**To do**
Filter the data below, keeping only the lines that contain the string "dropdown".

## START Entries provided

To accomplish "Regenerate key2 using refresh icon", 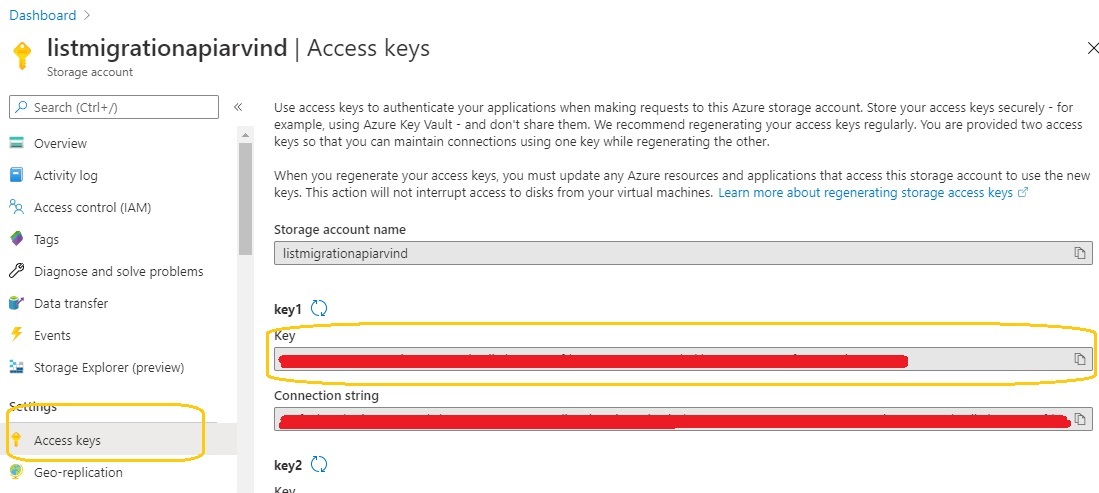I will pyautogui.click(x=319, y=464).
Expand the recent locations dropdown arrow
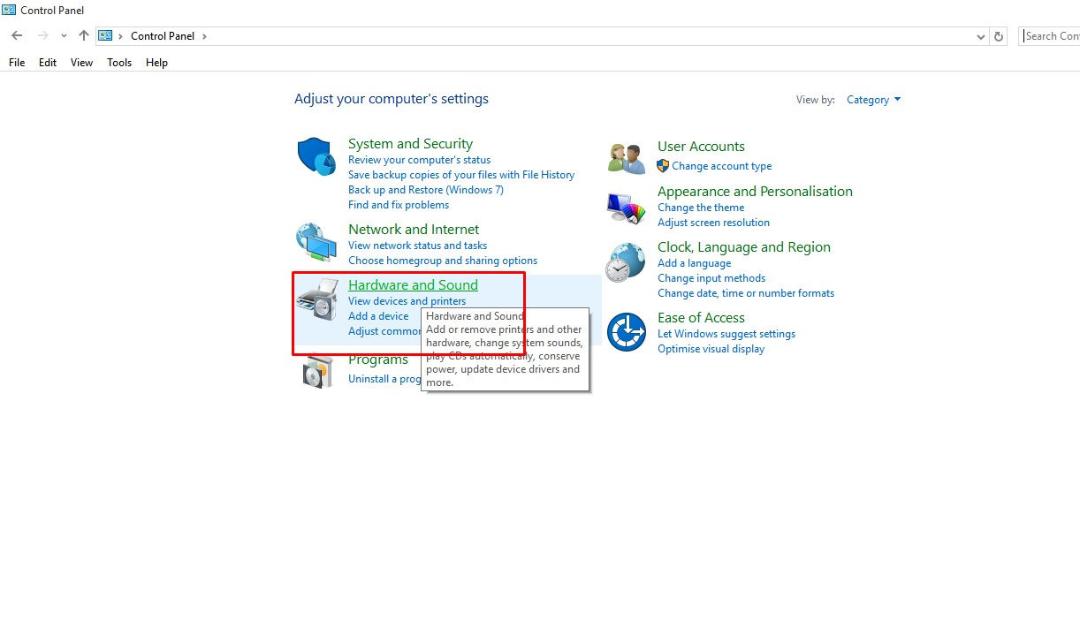 [64, 36]
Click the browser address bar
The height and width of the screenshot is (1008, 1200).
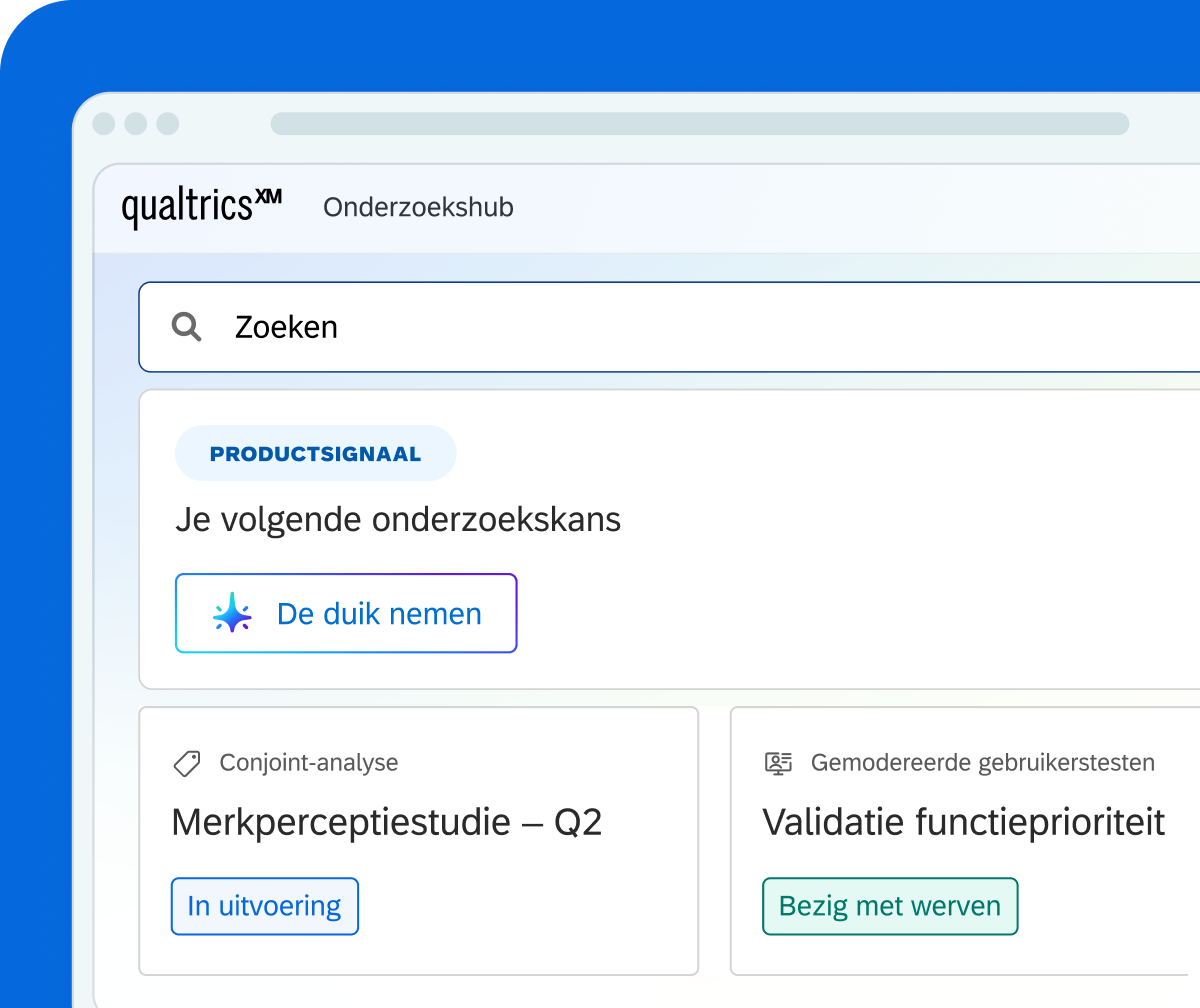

## END Entries provided

**Written reply**
Expand the recent locations dropdown arrow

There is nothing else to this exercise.